Sei que para muitos colegas meus, professores, é impensável ler
Miguel Sousa Tavares, mas eu, que não sou fundamentalista, não recuso ler um
livro só porque foi escrito por alguém de quem não gosto, da mesma forma que não
tenho de gostar de tudo o que escrevem as pessoas de quem gosto. Deste senhor já
li quase tudo e de quase tudo gostei, apreciei particularmente o romance Equador.
Cebola crua
com sal e broa não me desiludiu, mas também não
me encantou por aí além. O livro apresenta, na primeira pessoa, não necessariamente
por ordem cronológica, episódios marcantes da sua vida e não há dúvida que MST tem
uma vida cheia para contar.
Passou uma curta fase da infância longe dos pais, numa aldeia
nortenha, frequentou uma escola rural, de onde transitou para um colégio jesuíta,
viveu em plena juventude os anos de agitação política das universidades
portuguesas e foi testemunha privilegiada do advento da democracia.
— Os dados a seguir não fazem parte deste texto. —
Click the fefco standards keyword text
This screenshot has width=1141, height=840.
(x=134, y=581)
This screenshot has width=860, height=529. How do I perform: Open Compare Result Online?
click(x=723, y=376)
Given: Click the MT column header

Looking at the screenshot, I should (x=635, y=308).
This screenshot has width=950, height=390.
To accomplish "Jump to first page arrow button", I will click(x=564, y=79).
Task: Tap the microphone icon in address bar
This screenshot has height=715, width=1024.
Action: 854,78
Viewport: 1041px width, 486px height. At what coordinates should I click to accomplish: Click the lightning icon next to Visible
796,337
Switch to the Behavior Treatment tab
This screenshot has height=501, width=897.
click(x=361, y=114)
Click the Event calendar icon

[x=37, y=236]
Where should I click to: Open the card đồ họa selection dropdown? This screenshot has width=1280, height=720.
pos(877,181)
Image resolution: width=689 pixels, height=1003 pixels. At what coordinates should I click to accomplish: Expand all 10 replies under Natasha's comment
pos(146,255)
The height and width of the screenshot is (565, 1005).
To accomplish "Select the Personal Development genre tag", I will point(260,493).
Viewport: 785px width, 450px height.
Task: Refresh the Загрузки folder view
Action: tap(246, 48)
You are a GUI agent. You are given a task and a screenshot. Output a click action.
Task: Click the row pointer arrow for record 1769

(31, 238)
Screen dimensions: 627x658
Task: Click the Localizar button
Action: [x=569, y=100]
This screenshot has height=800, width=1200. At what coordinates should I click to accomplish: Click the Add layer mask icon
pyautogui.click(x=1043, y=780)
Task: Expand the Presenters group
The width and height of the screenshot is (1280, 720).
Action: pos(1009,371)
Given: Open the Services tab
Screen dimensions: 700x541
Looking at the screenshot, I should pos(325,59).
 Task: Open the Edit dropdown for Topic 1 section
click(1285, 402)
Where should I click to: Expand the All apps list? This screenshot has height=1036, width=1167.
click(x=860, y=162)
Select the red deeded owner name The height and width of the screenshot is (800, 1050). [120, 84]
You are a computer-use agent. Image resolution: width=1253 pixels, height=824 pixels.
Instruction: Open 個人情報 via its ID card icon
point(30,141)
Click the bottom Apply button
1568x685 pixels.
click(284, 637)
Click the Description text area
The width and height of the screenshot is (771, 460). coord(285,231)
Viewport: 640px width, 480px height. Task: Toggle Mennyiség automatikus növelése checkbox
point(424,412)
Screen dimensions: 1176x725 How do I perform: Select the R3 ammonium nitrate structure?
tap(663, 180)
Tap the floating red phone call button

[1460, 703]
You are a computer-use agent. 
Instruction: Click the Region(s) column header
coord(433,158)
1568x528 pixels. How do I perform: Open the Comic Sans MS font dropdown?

Quanto à
vida profissional, somou experiências! Os diferentes empregos prolongaram-se no
tempo, de acordo com a máxima de que fez sempre aquilo que gostou e apenas
enquanto gostou.
Ainda tentei, só por acaso, procurar uma razão para a reconhecida “má
vontade” que ele parece ter contra os professores, mas, em bom rigor, não a
encontrei. Não me pareceu que tivesse vivido algo de traumatizante, (mesmo que tenha
escolhido para figurar numa das abas do livro o episódio que o fez “levar as
primeiras reguadas da vida”), do mesmo modo que não encontrei o relato de
nenhum caso escolar especialmente gratificante. Em contrapartida, a escola que
ele valoriza, e bem, é “a escola alternativa”, aquela que a sua vivência, em
circunstâncias tão especiais permitidas pelo seu berço, lhe proporcionou. Mas serão,
talvez, as mesmas experiências que fizeram dele um homem que deixa transparecer
nas suas palavras tanto de sensível, como de triste, de duro e arrogante e simultaneamente
simples e terno. Por outro lado, aquilo salta à vista é o seu profundo desprezo
pelo funcionário público, o “manga de alpaca” que se limita a esperar pelo ordenado ao fim
de cada mês, que, avaro, agarrado à máquina do estado como um parasita, suspira por ajudas de custo e anseia pela certa ascensão
na carreira. A sua própria passagem pela função pública, pelo
Ministério da Educação, pela RTP, nos anos de desbunda, terá influenciado esta
sua leitura... mas não justifica tudo! O tempo das diuturnidades e outras regalias
associadas à condição já lá vai!... No fundo, por mais desalinhado que MST
possa parecer, talvez não passe de um “betinho”, cujas dificuldades foram vivenciadas, mais na perspetiva do observador do que do ator.
Ainda assim, gostei do livro, não só porque gosto da escrita dele,
mas também porque é uma visão, ainda que seja a sua, sobre uma época de enormes
alterações políticas, sociais e culturais em Portugal.